Texas Prosecutors Killed by One of Their Own?

“Never trust a cop” is an aphorism that applies to judges too. The recent assassinations of 2 prosecutors and one wife in Kaufman County, Texas has brought investigators to scrutinize one recently disgraced area justice and arrest his wife for murder. It’s a reminder of how much more ordinary citizens have to fear from their government and officials than the typical criminal element. Having so much more to lose and the power to protect it, government officials are all the deadlier/more dangerous.

Disgraced ex-judge Eric Lyle Williams

By  and EMMA G. FITZSIMMONS 4-17-13

DALLAS — Investigators in the case of two murdered Texas prosecutors have arrested the wife of a disgraced justice of the peace and charged her with murder, the authorities said on Wednesday.

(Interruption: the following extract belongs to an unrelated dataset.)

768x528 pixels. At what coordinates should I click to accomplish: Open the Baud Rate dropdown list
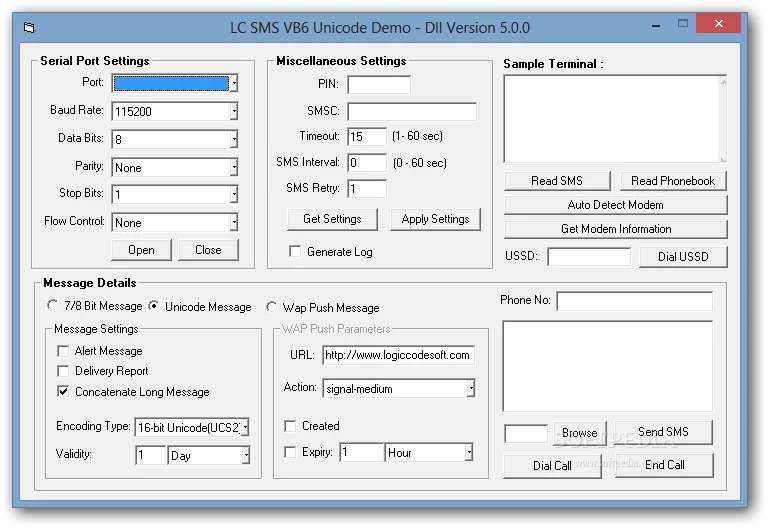pos(234,111)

Eric Lyle & Kim Lene Williams’ Hovel Sans PC Monitors

The wife, Kim Lene Williams, 46, was booked into the Kaufman County jail shortly before 3 a.m. on Wednesday, according to county jail records. She was charged with capital murder, according to law enforcement officials involved in the investigation. It was not immediately clear which murder or murders she was charged with.

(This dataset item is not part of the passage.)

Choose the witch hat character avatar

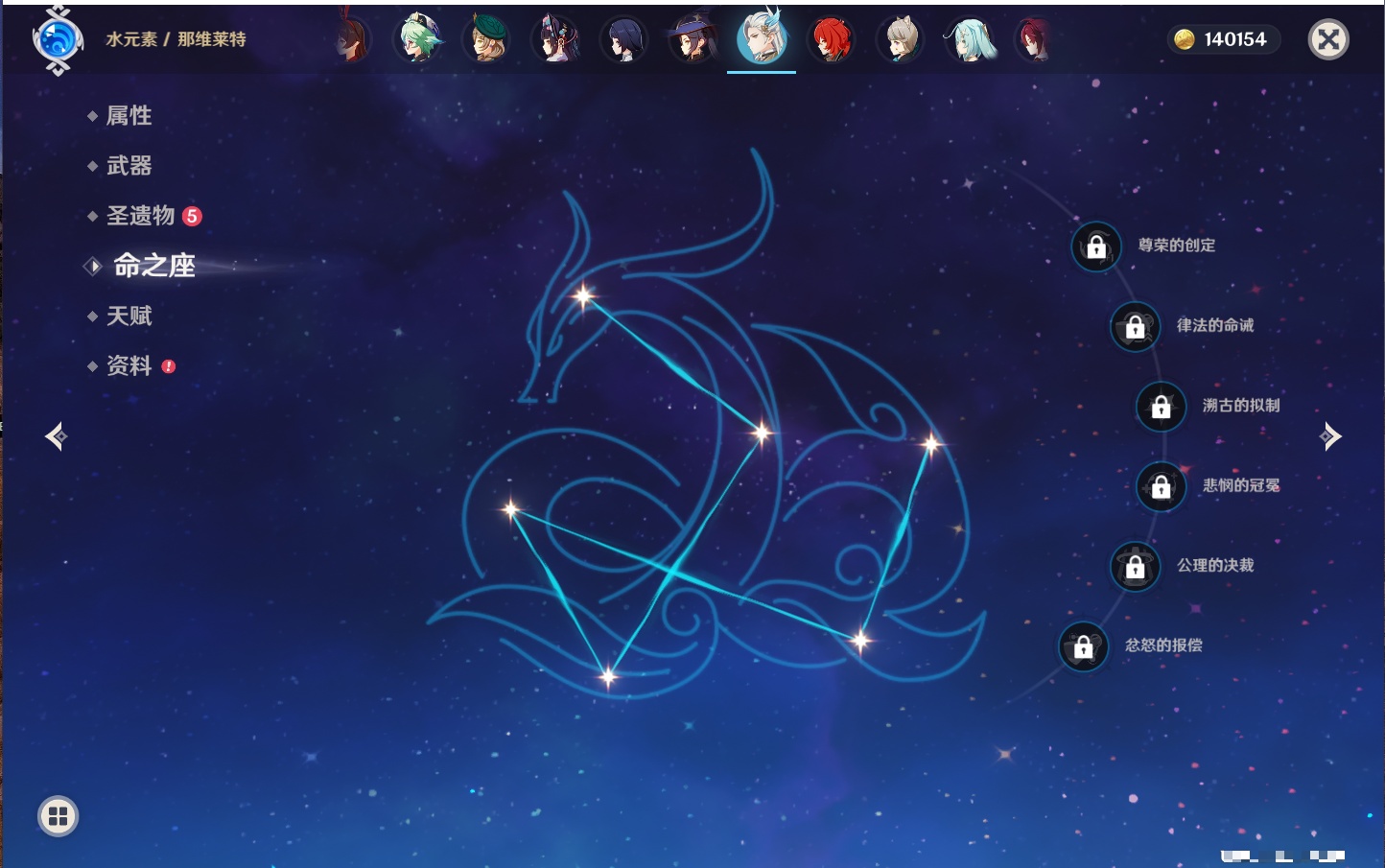coord(692,39)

The authorities have recently focused on her husband, Eric Lyle Williams, who was convicted last year of stealing computer equipment in a case handled by the two prosecutors. Investigators recently searched a storage unit that appeared to have been rented at Mr. Williams’s request and found more than 20 guns and a car that might have been used in at least one of the killings.

Law enforcement officials have not publicly named Mr. Williams as a suspect and have not formally charged him in connection to the murders of the district attorney, Mike McLelland, 63; his wife, Cynthia, 65; and his chief felony prosecutor, Mark E. Hasse, 57. But investigators from local, state and federal agencies have been focusing intensely on Mr. Williams in recent days.

Mr. Williams, 46, was already being held at the county jail on $3 million bond. He was jailed shortly after midnight on Saturday, accused of sending an anonymous e-mail to law enforcement officials threatening another attack if his demands were not met, an arrest that came as investigators from local, state and federal agencies have increasingly narrowed their focus on Mr. Williams.

Prosecutor Mike & Cynthia McLelland, gunned down at home

[A probable cause affidavit says Eric Williams, 46, sent an email one day after the McLellands’ bodies were discovered March 30 in their home implying there would be another attack if authorities didn’t respond to various demands.

The email was sent from Eric Williams’ personal computer. Authorities nabbed him Saturday and charged him with making a terrorist threat.

He is being held on a $3 million bond on that charge, and has repeatedly said he’s innocent.]

Kaufman County Asst. District Attorney Mark Hasse

A turning point in the investigation came late Saturday afternoon, when the authorities arrived at a self-storage business a short drive from Kaufman. There, investigators found a large storage unit where Mr. Williams had kept a white sedan and more than 20 guns, including handguns and assault rifles. He had attempted to conceal the existence of the shed, the car and the guns from investigators, law enforcement officials said.

The car, which he had purchased under someone else’s name, was a white Ford Crown Victoria that resembled an unmarked police car and was similar to the silver or gray Ford Taurus that witnesses had described fleeing the scene of the shooting of Mr. Hasse in January. The shed itself had been rented by an associate of Mr. Williams, at Mr. Williams’s request, law enforcement officials said. It was unclear Wednesday if the associate who had rented the unit was his wife.

Mr. Williams and his wife have been married for 15 years, and they live in a beige-brick house in Kaufman down the street from her elderly parents. In court documents, Mr. Williams had described his wife as ill and on disability

Mr. Williams had been a sought-after lawyer, member of the chamber of commerce and newly elected justice of the peace when he was accused of stealing computer monitors from a county building in May 2011. The two prosecutors’ aggressive work on the case helped persuade a jury to find him guilty in March 2012. He was removed from office and his law license was suspended. His nearly two decades of law enforcement training came to an end when his state-issued peace officer license was revoked. Without a county salary or the ability to practice law in the state, he was unemployed and under financial stress, and he and his lawyers were convinced that evidence used to convict him had been tampered with and that Mr. McLelland had gone after him to settle a political grudge, according to court documents.

Shortly before he was sentenced last year, Mr. Williams told the state prison agency in a pre-sentencing report that he had taken the computer equipment to test a video magistration system that would allow him to conduct hearings on the Internet. “I did not steal anything,” Mr. Williams said in the report written in April 2012. “This incident has become a tragic misunderstanding that has taken my livelihood and reputation.”

He spoke of the stress the case had put on his wife and her parents. “My life has taken a drastic turn,” he said according to the report. “My wife of 14 years is ill and on disability. My father and mother-in-law are elderly and in need of medical attention; they moved to Texas so I could be a resource to them. If I do jail time, they and my wife will be the ones being punished.”